(Beginning of DATA)
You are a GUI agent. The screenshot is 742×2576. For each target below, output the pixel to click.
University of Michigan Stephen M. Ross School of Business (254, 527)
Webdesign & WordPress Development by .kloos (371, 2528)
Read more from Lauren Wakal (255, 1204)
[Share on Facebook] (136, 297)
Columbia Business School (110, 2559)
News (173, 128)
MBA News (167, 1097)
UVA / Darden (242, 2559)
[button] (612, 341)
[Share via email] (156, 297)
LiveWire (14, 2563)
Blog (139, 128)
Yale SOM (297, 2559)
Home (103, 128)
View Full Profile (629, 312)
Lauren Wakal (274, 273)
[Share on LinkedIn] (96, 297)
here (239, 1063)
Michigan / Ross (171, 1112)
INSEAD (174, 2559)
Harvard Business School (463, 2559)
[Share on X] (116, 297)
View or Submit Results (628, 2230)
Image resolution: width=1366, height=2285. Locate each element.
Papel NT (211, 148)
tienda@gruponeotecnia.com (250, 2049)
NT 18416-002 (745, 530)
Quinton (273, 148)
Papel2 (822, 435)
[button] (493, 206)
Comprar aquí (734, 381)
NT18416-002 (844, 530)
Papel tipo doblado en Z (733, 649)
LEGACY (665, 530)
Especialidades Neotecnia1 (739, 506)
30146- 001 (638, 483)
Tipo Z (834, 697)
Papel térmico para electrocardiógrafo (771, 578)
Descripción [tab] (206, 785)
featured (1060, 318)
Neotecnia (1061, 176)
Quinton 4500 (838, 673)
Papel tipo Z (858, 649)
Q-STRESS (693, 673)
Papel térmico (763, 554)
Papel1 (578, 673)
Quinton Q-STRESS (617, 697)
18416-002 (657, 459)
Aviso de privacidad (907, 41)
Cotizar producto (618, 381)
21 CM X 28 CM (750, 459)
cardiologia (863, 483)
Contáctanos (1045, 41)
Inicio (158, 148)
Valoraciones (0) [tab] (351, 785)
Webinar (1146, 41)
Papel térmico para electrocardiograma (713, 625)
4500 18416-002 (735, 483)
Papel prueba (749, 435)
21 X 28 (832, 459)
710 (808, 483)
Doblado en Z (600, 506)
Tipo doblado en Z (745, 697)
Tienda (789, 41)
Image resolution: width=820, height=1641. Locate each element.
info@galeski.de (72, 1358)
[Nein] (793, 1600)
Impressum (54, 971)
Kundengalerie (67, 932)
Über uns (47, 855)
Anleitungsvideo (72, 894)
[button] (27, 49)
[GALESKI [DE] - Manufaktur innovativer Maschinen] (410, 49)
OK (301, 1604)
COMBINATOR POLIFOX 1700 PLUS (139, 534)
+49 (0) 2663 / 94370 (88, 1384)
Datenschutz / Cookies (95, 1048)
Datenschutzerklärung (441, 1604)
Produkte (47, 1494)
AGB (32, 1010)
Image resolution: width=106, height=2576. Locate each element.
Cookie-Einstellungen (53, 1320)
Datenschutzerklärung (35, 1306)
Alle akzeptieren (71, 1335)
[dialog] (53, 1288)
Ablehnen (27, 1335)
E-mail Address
(End of DATA)
EXERCISE BRIEF: Reproduce the entries above exactly, but only the lines between the line holding "Descripción [tab] (206, 785)" and the line holding "Datenschutz / Cookies (95, 1048)", inclusive.

EXERCISE OUTPUT:
Descripción [tab] (206, 785)
featured (1060, 318)
Neotecnia (1061, 176)
Quinton 4500 (838, 673)
Papel tipo Z (858, 649)
Q-STRESS (693, 673)
Papel térmico (763, 554)
Papel1 (578, 673)
Quinton Q-STRESS (617, 697)
18416-002 (657, 459)
Aviso de privacidad (907, 41)
Cotizar producto (618, 381)
21 CM X 28 CM (750, 459)
cardiologia (863, 483)
Contáctanos (1045, 41)
Inicio (158, 148)
Valoraciones (0) [tab] (351, 785)
Webinar (1146, 41)
Papel térmico para electrocardiograma (713, 625)
4500 18416-002 (735, 483)
Papel prueba (749, 435)
21 X 28 (832, 459)
710 (808, 483)
Doblado en Z (600, 506)
Tipo doblado en Z (745, 697)
Tienda (789, 41)
Image resolution: width=820, height=1641. Locate each element.
info@galeski.de (72, 1358)
[Nein] (793, 1600)
Impressum (54, 971)
Kundengalerie (67, 932)
Über uns (47, 855)
Anleitungsvideo (72, 894)
[button] (27, 49)
[GALESKI [DE] - Manufaktur innovativer Maschinen] (410, 49)
OK (301, 1604)
COMBINATOR POLIFOX 1700 PLUS (139, 534)
+49 (0) 2663 / 94370 (88, 1384)
Datenschutz / Cookies (95, 1048)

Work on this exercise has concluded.